By Ayodele Afolabi, Ado Ekiti
28 September 2017   |   4:00 am
Lai Olurode stated this while delivering a lecture entitled, “Nigeria: Development Conundrum,” at the 6th Annual Symposium of the Muslim Student Society of Nigeria, B Zone in Ado Ekiti.

A former National Commissioner of Independent National Electoral Commission in charge of Ogun, Oyo and Ekiti States, Prof. Lai Olurode, has explained that restructuring might not take place if it is not “a win-win outcome” for all sections of the country.

He stated this while delivering a lecture entitled, “Nigeria: Development Conundrum,” at the 6th Annual Symposium of the Muslim Student Society of Nigeria, B Zone in Ado Ekiti.

He said: “No one will allow restructuring that gives no gain. It must be a win-win situation. Restructuring is not when you want more money in your pocket, while other parties lose. It must be genuine and foster national unity.

“It should not be punitive; use best examples across the world of systems that thrive in spite of pluralism.” The don also stressed the need for measures to end religious illiteracy in Nigeria as one of the ways to achieving national integration.

He lamented that there was a poor management of the country’s plurality as against the warning in Quran 4:1 and 49:13 and held that “the pursuit of social justice is the foundation for resolving developmental conundrum.”

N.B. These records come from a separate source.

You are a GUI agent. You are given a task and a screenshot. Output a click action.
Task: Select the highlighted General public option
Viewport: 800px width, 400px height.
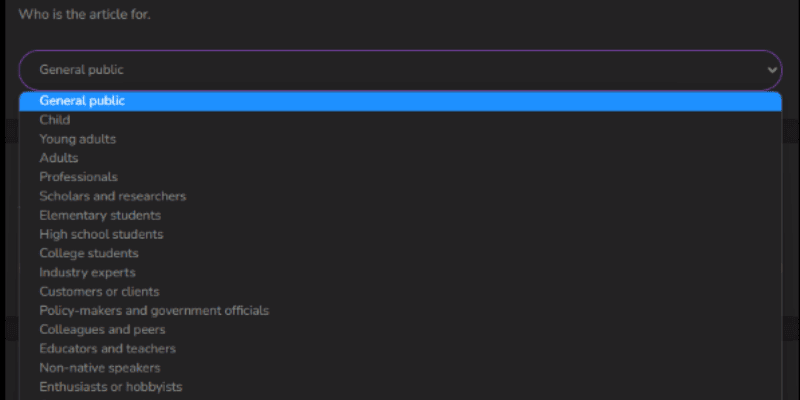pyautogui.click(x=400, y=101)
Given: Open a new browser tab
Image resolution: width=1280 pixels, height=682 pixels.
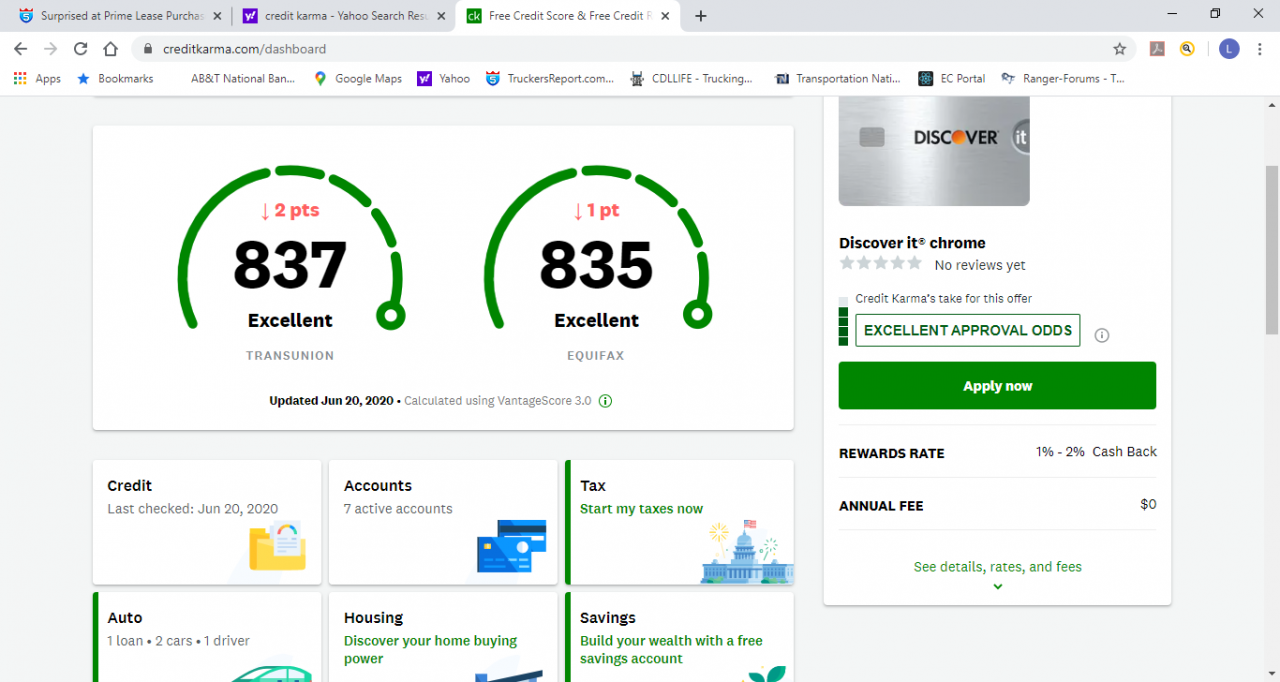Looking at the screenshot, I should (x=701, y=16).
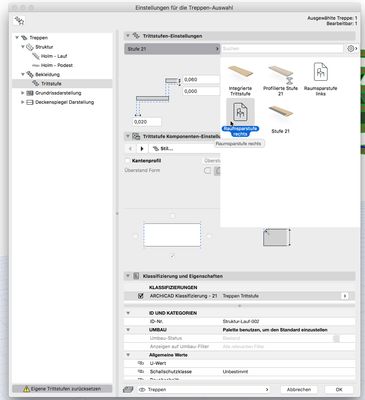Viewport: 365px width, 400px height.
Task: Click the next page arrow beside Stil
Action: (142, 149)

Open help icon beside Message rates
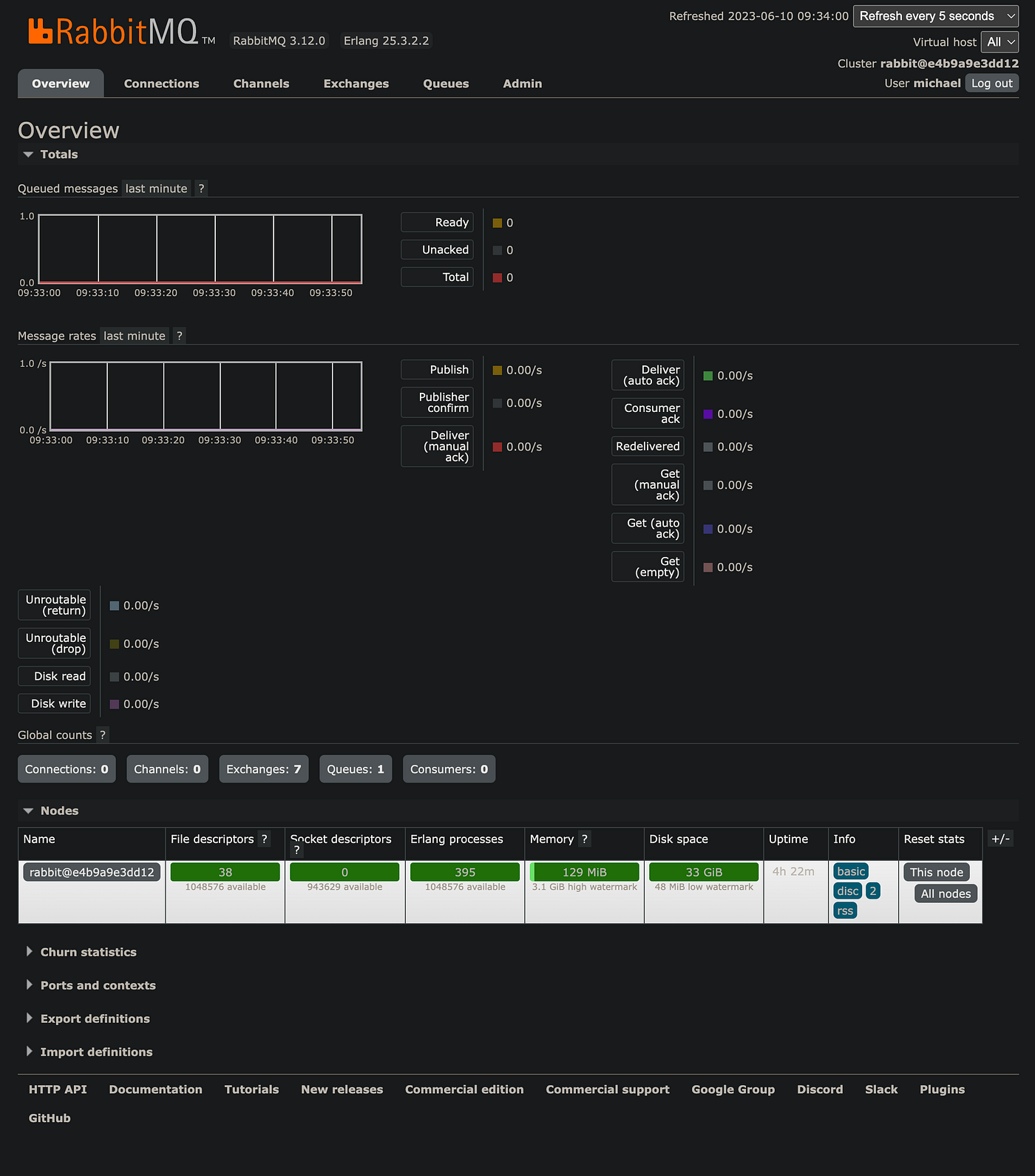coord(179,336)

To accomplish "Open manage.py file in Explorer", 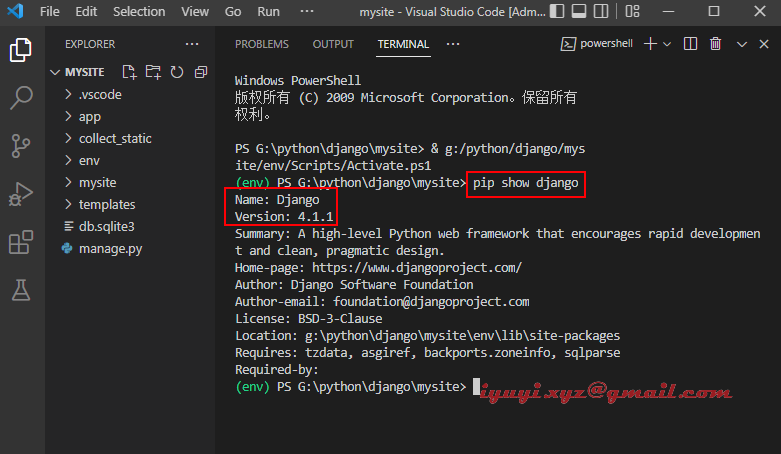I will (x=110, y=248).
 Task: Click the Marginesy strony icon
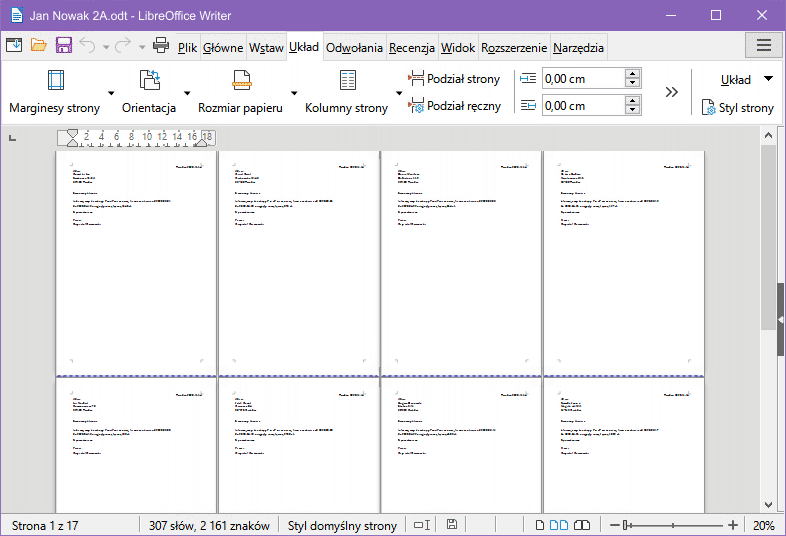(55, 81)
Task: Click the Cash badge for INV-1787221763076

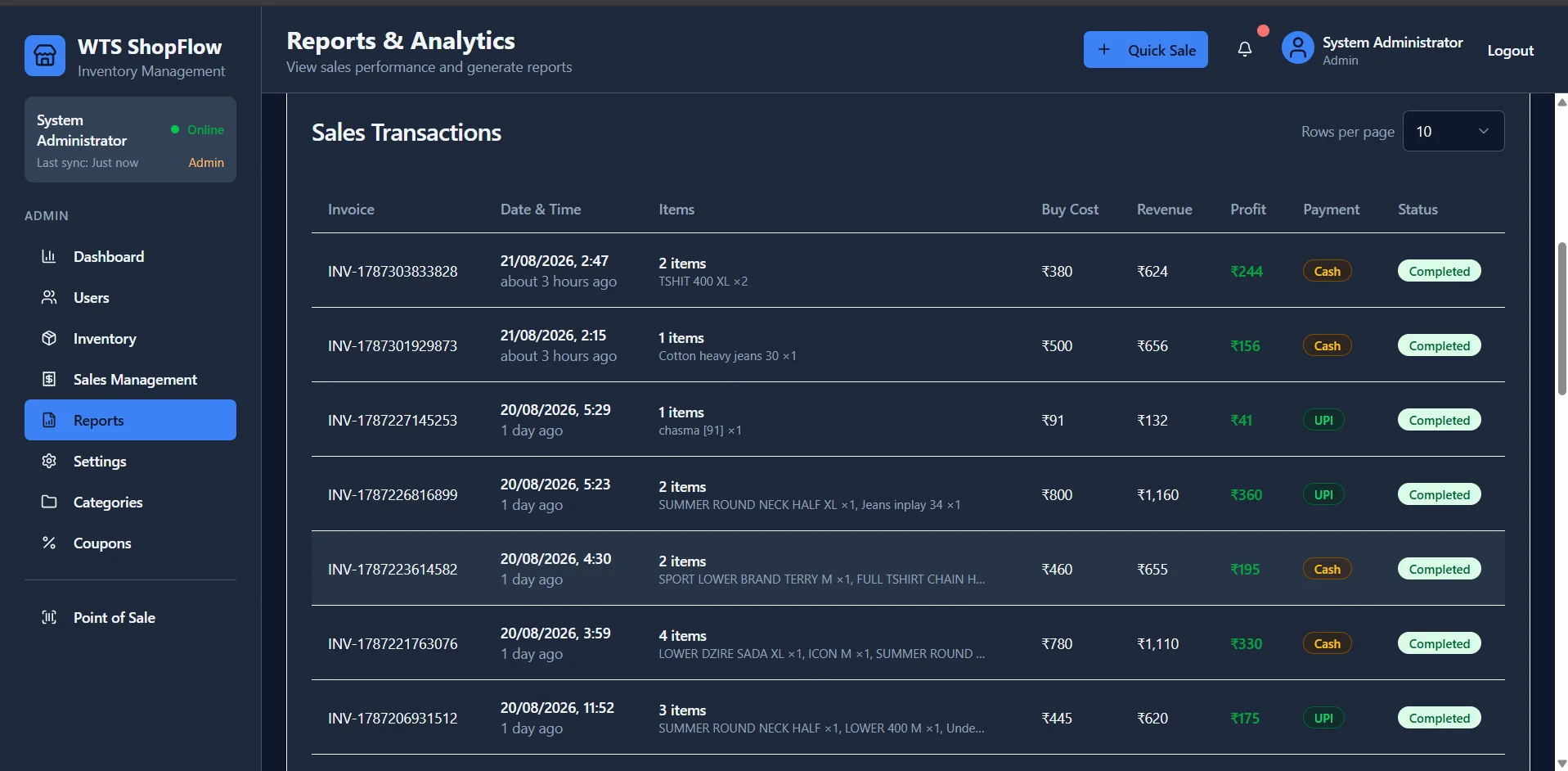Action: 1327,643
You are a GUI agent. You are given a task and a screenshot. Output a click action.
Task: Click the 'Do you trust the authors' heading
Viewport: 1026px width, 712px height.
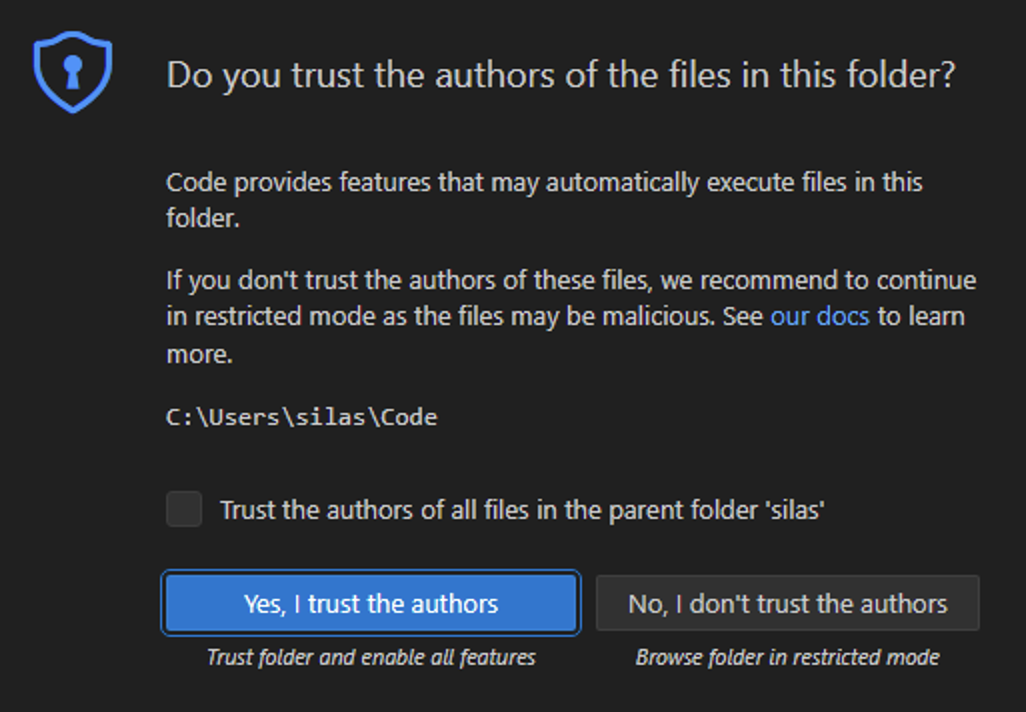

Another speaker, a lecturer in the Department of Religious Studies, Ekiti State University, Ado Ekiti, Dr. Gabriel Jegede, who delivered a lecture on the topic, “The Socio-Religious Dimension of National Integration and Sustainable Development in Nigeria, 1978-2017,” decried lack of proper religious education among Nigerians.

Jegede added: “Lack of sound and proper religious education is the root of religious intolerance, cultism, kidnapping, armed robbery, gangsterism, hate speech, ritual killings and the unwillingness to live peacefully with others” among other anti-social vices.

“These inadequacies are partly responsible for the current threats to unity, cohesion and sustainable development in the country.”

He recommended education as one of the most potent instruments, which the government could use to curb the spate of religious violence in Nigeria is education.

The Catholic Bishop of Ekiti, Most Reverend Felix Femi Ajakaye, in his keynote speech, said Nigerians must detoxicate themselves of stereotypes, biases in whatever form – religion, ethnicity, political, to achieve true national integration and development.

The Amir/Zonal Coordinator of MSSN Zone B, Mushafau Alaran, in his welcome address, said the symposium was organised to contribute to national issues.